- TASK PROMPT -
Comb through the entries for "computer" and pull out each line that holds it.

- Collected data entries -
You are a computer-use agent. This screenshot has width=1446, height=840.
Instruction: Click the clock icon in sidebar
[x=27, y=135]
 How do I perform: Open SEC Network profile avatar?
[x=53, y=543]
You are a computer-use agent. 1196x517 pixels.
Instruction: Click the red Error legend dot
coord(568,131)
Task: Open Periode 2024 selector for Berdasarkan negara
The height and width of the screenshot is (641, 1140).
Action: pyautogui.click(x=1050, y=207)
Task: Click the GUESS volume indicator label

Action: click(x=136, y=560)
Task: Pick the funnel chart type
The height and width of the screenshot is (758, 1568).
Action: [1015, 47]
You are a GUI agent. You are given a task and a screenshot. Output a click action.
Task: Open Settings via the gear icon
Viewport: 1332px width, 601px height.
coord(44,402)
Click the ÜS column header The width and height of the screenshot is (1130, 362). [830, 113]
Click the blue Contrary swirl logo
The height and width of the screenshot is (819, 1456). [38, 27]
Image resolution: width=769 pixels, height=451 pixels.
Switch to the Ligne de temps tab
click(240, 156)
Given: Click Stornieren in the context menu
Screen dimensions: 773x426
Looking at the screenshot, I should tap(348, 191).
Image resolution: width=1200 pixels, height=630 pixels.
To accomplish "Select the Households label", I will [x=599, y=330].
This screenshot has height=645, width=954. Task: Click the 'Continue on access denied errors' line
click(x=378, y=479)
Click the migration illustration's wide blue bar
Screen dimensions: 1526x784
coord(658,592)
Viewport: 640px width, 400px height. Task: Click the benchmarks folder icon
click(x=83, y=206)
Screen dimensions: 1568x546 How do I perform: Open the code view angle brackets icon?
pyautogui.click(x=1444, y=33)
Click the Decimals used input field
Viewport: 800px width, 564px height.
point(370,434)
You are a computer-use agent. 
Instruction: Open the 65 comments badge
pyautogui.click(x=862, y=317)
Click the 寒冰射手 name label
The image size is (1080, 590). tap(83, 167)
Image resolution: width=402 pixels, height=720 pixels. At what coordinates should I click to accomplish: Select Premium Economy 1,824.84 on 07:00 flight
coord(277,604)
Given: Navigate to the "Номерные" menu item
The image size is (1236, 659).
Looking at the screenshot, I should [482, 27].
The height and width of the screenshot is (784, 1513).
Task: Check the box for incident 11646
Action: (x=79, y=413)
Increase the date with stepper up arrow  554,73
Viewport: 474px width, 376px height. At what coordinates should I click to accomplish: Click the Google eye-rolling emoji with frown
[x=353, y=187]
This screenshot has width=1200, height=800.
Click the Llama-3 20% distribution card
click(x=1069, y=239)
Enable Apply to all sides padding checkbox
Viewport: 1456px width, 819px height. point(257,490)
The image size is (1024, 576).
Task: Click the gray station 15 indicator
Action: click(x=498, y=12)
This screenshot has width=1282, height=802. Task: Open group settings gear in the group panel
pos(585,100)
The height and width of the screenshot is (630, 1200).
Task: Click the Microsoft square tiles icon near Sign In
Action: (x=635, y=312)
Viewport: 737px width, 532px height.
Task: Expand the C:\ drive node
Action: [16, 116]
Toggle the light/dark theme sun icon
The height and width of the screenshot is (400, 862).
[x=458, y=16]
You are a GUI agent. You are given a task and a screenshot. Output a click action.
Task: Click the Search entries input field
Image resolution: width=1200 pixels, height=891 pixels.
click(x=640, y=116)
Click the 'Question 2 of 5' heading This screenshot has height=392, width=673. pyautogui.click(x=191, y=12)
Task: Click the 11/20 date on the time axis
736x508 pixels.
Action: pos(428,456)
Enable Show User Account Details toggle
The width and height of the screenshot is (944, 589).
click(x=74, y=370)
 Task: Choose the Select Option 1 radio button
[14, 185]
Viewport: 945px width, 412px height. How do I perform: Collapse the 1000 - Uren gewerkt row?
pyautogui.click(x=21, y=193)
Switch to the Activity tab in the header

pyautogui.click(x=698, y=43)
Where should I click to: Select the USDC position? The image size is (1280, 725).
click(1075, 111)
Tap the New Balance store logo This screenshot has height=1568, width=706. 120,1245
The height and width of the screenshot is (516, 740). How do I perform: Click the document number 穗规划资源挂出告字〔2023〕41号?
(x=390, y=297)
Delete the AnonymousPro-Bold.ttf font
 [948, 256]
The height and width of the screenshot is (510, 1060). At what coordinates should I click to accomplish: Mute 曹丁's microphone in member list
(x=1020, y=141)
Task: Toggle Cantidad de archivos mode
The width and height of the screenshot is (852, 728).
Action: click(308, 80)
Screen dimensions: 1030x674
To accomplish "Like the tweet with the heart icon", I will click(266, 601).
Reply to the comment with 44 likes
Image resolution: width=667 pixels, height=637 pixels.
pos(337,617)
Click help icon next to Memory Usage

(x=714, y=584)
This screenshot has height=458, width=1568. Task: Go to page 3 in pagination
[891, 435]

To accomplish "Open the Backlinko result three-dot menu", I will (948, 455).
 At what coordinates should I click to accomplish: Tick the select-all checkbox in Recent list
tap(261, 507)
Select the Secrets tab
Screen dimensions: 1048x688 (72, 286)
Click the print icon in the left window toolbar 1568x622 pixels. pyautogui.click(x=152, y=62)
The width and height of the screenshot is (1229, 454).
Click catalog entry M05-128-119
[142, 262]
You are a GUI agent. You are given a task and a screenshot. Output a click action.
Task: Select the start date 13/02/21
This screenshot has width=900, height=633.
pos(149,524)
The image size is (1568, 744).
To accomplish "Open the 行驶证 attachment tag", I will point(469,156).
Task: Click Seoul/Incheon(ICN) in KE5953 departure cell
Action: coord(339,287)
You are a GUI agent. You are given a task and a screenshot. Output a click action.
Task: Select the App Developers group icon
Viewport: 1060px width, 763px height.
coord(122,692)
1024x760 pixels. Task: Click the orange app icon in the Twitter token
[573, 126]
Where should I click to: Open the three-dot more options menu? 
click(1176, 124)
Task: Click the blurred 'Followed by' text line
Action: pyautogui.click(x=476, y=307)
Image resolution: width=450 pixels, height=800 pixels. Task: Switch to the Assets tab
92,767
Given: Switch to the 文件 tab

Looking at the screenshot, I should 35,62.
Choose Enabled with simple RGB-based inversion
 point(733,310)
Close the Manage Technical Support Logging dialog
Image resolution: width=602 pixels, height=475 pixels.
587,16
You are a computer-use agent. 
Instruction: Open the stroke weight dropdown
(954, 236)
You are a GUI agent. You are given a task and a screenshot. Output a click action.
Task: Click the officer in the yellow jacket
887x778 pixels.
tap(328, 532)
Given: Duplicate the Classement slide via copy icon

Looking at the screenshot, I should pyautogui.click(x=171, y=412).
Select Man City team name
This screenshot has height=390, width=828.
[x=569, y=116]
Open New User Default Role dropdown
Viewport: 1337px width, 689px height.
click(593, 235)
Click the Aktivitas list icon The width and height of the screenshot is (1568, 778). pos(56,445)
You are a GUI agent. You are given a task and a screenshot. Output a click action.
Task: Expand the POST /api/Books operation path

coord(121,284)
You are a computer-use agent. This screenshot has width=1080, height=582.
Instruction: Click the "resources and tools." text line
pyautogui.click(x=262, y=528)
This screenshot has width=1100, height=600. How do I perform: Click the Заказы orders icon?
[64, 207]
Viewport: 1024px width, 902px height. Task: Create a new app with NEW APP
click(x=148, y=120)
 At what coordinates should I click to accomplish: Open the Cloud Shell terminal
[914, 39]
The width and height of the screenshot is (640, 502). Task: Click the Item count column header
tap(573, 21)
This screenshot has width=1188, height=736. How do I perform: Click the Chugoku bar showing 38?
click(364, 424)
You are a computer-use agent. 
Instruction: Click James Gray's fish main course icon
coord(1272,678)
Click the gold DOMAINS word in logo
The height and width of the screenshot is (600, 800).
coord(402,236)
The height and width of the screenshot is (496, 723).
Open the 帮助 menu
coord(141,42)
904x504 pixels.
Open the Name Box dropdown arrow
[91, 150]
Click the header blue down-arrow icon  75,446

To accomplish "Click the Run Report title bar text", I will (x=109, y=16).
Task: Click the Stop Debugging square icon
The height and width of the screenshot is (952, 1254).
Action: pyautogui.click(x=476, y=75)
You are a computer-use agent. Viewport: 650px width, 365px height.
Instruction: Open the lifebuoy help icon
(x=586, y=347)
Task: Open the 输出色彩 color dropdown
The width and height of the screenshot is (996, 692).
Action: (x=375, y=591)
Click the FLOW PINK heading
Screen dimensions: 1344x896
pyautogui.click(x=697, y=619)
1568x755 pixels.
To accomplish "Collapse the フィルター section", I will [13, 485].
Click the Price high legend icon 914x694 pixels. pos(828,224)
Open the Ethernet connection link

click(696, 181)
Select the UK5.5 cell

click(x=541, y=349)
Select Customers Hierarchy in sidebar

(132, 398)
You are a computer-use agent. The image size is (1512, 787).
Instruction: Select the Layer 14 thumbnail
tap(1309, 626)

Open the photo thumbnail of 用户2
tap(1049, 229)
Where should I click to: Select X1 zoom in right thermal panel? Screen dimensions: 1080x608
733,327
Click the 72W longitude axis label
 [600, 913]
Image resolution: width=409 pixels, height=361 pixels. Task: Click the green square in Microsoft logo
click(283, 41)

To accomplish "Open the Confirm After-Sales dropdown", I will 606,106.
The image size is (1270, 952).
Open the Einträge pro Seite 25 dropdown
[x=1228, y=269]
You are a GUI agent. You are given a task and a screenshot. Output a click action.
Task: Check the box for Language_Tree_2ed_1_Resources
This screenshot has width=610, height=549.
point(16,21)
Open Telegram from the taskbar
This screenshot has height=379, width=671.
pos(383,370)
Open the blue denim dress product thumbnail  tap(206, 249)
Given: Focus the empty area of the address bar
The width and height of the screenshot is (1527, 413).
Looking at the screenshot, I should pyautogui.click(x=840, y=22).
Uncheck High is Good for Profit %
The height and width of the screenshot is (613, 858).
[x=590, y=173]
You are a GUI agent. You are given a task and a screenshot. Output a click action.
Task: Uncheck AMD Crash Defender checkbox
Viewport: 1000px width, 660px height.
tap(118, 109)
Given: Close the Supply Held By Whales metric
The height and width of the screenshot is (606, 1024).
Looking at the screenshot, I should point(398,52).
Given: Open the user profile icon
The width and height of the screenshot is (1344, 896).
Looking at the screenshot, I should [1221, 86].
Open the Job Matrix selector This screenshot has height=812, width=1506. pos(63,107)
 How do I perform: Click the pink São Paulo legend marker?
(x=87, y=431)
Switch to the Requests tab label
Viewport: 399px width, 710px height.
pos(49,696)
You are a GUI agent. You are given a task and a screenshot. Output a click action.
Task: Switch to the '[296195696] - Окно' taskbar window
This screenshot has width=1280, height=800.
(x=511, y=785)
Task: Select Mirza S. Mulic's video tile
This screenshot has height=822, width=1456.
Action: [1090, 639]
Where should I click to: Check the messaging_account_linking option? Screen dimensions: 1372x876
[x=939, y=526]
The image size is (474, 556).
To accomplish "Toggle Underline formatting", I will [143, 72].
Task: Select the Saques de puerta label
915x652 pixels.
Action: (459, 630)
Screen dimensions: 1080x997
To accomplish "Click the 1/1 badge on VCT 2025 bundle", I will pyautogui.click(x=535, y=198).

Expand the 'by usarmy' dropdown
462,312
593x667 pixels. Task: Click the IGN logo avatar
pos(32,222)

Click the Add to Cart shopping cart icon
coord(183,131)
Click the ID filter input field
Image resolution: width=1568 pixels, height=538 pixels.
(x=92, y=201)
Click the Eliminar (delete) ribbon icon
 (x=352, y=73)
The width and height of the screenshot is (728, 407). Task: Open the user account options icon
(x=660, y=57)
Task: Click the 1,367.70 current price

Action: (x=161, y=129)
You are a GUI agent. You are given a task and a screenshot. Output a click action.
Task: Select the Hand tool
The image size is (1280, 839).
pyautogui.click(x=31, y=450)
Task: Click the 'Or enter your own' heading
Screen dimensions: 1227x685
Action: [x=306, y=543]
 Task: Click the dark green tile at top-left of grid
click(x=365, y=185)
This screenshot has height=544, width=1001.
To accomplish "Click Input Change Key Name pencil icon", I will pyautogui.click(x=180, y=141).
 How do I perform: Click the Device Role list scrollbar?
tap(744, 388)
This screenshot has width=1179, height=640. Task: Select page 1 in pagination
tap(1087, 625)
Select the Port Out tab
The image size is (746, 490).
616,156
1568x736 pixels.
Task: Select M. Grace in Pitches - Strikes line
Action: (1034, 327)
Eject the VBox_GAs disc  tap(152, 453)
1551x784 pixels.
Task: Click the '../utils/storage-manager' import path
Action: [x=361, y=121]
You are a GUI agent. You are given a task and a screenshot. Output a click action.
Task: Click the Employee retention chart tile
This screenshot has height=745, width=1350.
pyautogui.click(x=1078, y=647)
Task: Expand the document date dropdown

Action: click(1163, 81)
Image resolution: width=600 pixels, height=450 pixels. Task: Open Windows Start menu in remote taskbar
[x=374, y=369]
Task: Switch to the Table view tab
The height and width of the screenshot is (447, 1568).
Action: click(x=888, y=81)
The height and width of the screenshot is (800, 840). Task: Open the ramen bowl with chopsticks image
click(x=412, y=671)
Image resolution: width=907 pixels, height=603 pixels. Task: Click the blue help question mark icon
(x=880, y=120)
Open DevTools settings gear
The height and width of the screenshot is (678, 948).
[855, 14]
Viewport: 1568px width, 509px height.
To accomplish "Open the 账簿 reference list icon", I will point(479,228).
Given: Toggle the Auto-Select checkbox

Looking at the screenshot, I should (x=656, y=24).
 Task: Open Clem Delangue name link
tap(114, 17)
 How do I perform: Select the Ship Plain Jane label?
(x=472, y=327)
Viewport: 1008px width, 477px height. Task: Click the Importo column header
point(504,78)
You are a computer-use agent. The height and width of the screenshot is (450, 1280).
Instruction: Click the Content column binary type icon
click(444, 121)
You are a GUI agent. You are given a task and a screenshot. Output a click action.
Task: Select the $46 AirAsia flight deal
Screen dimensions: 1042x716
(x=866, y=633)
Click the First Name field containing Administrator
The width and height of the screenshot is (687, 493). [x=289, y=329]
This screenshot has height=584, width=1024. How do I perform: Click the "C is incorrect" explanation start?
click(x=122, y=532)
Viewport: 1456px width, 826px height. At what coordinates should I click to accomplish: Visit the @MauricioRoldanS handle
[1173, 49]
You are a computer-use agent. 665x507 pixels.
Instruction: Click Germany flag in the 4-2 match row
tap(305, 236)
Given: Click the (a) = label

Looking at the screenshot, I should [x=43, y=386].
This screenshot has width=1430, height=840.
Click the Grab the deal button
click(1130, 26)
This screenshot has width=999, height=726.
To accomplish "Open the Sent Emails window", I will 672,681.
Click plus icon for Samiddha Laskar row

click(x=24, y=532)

- WRITTEN SOLUTION -
You are a computer-use agent. This screenshot has width=1446, height=840.
You are a computer-use agent. 1196x517 pixels.
You are a computer-use agent. 
You are a computer-use agent. 
You are a computer-use agent. This screenshot has width=1080, height=582.
You are a computer-use agent. 
You are a computer-use agent. Viewport: 650px width, 365px height.
You are a computer-use agent. The image size is (1512, 787).
You are a computer-use agent. The height and width of the screenshot is (450, 1280).
You are a computer-use agent. 665x507 pixels.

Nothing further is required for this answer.